According to research published in Nature Medicine, researchers have identified a gene that acts as a pain thermostat in the brain. An international study, including scientists at Oxford University, found that a gene called TRESK appears to be fundamental in causing migraines. It is believed that it controls the sensitivity of pain nerves in the brain and if faulty can bring the threshold so low that just living is painful.
This is why migraine sufferers are so sensitive to light, sounds and even touch. Until now, the genes responsible have been unknown.
A migraine is a severe, long-lasting headache usually felt as a throbbing pain at the front or on one side of the head.
Some people can have a warning visual “sign” before the start of the headache called an aura and many people also have symptoms, such as nausea and sensitivity to light during the headache itself. Scientists from Canada and Britain looked at the DNA make up of 110 migraine sufferers and their families.

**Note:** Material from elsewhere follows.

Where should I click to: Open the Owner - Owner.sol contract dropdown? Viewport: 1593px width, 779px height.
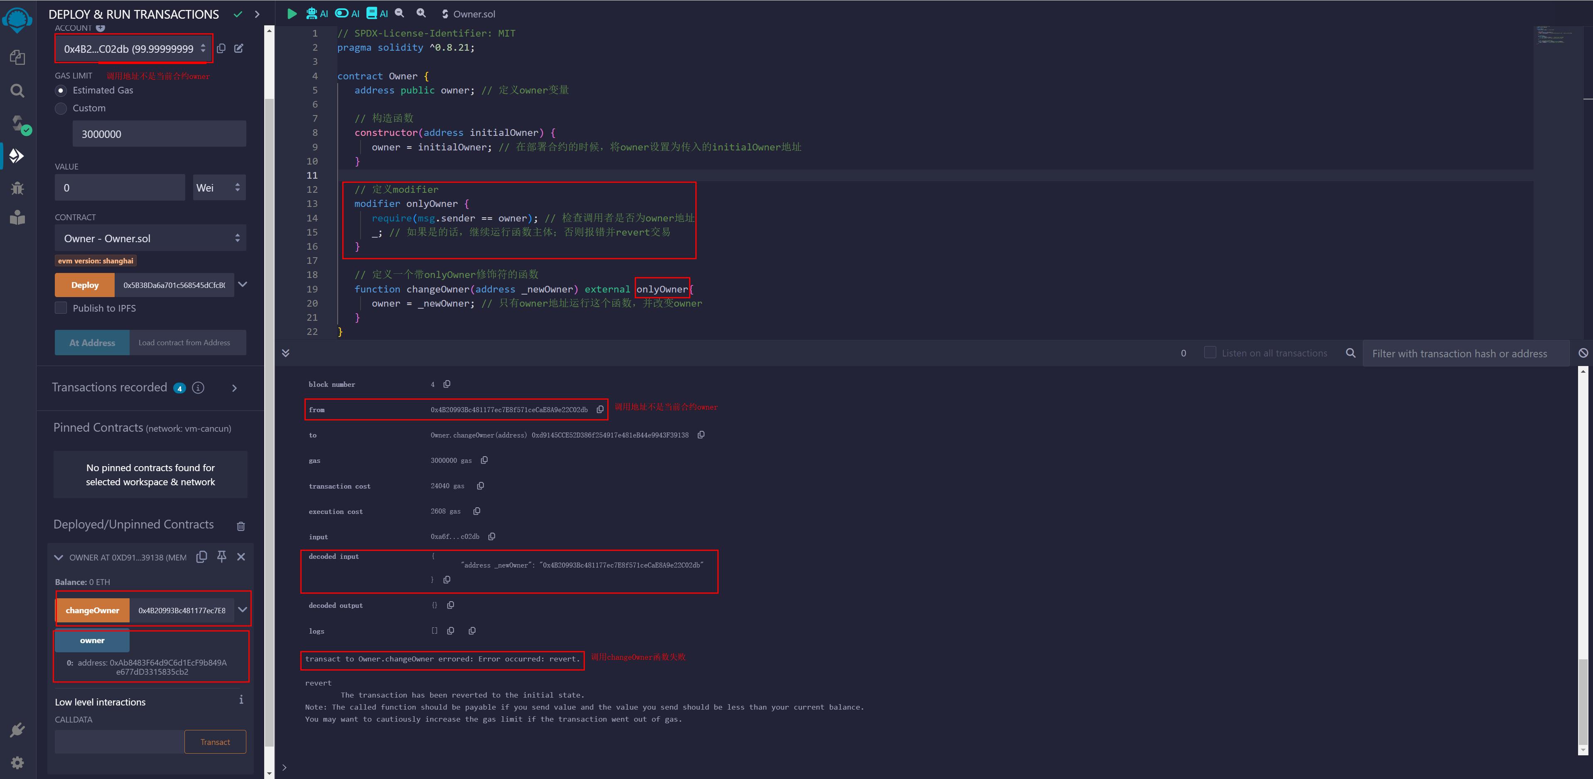coord(150,238)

They found that a mutation in the TRESK gene appeared to be key cause of the condition – which is also hereditary.
The discovery was exciting because TRESK controls the sensitivity of pain nerves in the trigeminal ganglion, an area at the base of the brain. This gene is also susceptible to being switched on and off with drugs which means that it could be altered to increase the threshold to such an extent it eliminates the feeling of pain altogether.
The discovery of the gene means that scientists have a whole new pathway to controlling pain. Whereas painkillers work by numbing pain, this could effectively make the body immune to it.
Lee Tomkin, director of Migraine Action, said: “This is almost a red letter day for migraine sufferers. It is fantastic news and has a lot of implications. This is genuinely a really great step forward.”